ODP: "ODP" is the acronym for the Olympic Development Program, a national program designed to identify and train the top youth players in the country to form a pool from which the national team is developed and selected. Every state's youth soccer association participates in the ODP program, which begins for players at the U-14 age group. ODP is a highly competitive environment as its sole purpose is to identify the top players in the country at each age group.
U-12, U-13, U-14, etc.: Youth soccer competition is conducted by age groups. Competitive soccer usually begins at the Under-12 (U-12) age. A player in the U-12 age group is a player who has not turned twelve years old before August 1 of the year in which the season begins.
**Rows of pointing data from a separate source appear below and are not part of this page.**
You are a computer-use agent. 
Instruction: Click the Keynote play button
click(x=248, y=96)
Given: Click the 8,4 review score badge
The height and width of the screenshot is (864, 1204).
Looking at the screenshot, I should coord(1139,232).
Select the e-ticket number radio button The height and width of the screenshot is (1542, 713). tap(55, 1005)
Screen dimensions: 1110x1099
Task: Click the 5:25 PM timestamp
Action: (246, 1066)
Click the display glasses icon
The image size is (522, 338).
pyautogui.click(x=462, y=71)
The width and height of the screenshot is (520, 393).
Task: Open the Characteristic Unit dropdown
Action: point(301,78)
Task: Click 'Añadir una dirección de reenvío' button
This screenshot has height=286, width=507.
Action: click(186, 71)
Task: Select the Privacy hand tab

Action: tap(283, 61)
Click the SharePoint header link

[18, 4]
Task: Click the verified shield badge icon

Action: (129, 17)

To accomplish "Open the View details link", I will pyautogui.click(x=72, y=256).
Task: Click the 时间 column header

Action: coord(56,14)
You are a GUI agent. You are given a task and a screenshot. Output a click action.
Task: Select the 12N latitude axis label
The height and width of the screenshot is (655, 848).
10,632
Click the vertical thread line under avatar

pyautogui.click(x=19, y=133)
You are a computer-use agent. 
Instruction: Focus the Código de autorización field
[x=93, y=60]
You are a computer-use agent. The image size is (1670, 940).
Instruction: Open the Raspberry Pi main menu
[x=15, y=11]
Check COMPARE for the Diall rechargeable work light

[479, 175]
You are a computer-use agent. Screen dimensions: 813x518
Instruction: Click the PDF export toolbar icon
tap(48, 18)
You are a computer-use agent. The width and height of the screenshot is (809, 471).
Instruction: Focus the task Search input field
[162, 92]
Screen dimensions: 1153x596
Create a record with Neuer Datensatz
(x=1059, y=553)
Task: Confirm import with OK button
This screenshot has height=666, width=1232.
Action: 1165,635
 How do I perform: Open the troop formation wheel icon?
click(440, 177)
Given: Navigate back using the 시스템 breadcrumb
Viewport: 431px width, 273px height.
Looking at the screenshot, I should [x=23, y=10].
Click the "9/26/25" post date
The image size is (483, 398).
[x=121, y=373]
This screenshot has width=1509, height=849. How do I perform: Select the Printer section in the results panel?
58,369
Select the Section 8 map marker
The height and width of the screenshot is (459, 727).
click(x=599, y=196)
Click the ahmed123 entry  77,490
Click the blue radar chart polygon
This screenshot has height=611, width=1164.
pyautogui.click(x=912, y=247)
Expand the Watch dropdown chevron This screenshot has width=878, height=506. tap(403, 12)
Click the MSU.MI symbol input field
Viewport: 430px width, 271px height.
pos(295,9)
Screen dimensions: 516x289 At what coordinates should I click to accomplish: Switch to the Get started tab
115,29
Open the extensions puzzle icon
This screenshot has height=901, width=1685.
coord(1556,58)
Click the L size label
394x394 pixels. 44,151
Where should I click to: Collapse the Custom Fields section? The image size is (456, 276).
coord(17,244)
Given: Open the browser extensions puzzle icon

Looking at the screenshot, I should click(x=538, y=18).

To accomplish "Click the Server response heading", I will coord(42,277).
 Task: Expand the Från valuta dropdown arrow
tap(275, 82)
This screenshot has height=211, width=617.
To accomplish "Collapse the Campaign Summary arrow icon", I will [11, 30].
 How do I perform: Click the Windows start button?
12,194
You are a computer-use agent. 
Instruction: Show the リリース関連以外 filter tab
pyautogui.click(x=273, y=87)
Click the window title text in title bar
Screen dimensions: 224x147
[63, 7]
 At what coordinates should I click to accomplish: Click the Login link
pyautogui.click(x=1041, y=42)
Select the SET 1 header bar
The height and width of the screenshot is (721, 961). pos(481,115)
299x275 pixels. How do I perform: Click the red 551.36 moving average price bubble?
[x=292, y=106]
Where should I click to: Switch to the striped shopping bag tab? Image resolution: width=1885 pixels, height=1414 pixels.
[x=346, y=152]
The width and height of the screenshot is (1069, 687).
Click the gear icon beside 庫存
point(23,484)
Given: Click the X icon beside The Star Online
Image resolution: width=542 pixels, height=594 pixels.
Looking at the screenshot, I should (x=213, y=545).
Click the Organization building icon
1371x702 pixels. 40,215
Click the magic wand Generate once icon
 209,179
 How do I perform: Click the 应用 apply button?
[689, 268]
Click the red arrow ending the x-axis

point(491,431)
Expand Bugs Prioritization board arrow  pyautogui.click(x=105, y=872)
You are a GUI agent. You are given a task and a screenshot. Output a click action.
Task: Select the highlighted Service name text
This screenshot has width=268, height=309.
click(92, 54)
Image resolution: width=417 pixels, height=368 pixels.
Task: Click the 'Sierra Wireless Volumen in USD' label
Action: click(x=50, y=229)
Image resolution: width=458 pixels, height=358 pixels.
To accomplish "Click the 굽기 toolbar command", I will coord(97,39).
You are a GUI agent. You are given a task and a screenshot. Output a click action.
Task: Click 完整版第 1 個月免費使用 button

The "D": The markings on a soccer field create a "D" shaped area that is centrally located at the top of the penalty box. The "D" is actually the visible portion of a circle that is described by a 10-yard radius around the penalty spot, i.e., the spot from which penalty shots are taken. All players must be at least 10 yards away from a player taking a penalty shot at the instant when the shot is taken.
The Penalty Area: Also called the "penalty box" or the "eighteen yard box," this rectangular area around each goal is eighteen yards from either goal post and eighteen yards from the goal line. The goalkeeper is permitted to catch and control the ball with his/her hands inside the penalty area. Fouls committed inside the penalty area by a defending team result in a penalty kick being awarded to the attacking team.
Touch Line: The lines that run the length of the field on either side of the field are called the "touch lines." When the ball is out of bounds it is said to be "in touch." A ball is not out of bounds until the entire circumference of the ball is outside of the touch line. In other words, a ball that is sitting on the line or still in contact with the line in any way is a ball that is in play.
Goal Line: The goal lines are the lines at either end of the field that run from corner to corner and mark the ends of the playing field. The goal line is also called the "end line."
Corner Kick: A corner kick is awarded whenever a ball that is last touched by the defending team goes over the goal line/end line in the defending team's defensive half of the field.